What are Inmate's Rights?
The issue of an inmates' rights involves balancing the rights associated with being a citizen of the jurisdiction in which the inmate is incarcerated with the practical matters that incarceration involves. Perhaps the most controversial issue on this topic is an inmate’s rights to vote. Many jurisdictions have revoked the right to vote — called “disenfranchisement” — of anyone who is convicted of certain crimes. Given the limitations of a prison, civil rights such as inmates' rights to freedom of expression and freedom of religion are at the forefront of this debate. Additionally, the dehumanization of prisoners through poor conditions in prisons is a topic that prisoners’ advocacy groups often target.

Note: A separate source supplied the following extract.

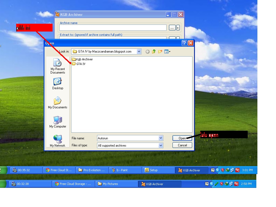Screen dimensions: 276x207
Task: Expand the Look in folder dropdown
Action: 139,51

The disenfranchisement of an inmate’s rights to vote is a hotly contested topic in areas where the right to vote is considered fundamental to every citizen. For example, in some states in the United States, any person who is convicted of a felony — i.e., a crime that carries a punishment of one year imprisonment or more — loses his or her right to vote. However, many states have revoked any disenfranchisement laws that were once active.
Another inmates' rights issue is how incarceration interferes with various civil liberties. One common complaint is that freedom of expression is often limited by prison guards who order inmates not to speak in languages the guard cannot understand. Further, inmates who belong to religions that require special circumstances for prayer often find it difficult to do so given the restrictions of incarceration. The argument is that prisoners should have their religious beliefs accommodated by the prison for these special purposes. On the other hand, the prisons contend that being subjected to incarceration involves the abridgment of such fundamental rights.
Perhaps the most discussed issue of an inmates' rights is the conditions of prisons that house inmates. The overcrowding of prisons is an issue that is often discussed by inmates' rights advocates. The argument these organizations put forth is that by overpopulating these prisons with inmates, the conditions are impossible to keep sanitary and inmates are made vulnerable to harm by other prisoners as well as guards. Furthermore, housing more inmates than the staff is equipped to handle makes it impracticable to deliver adequate medical care to those who need it.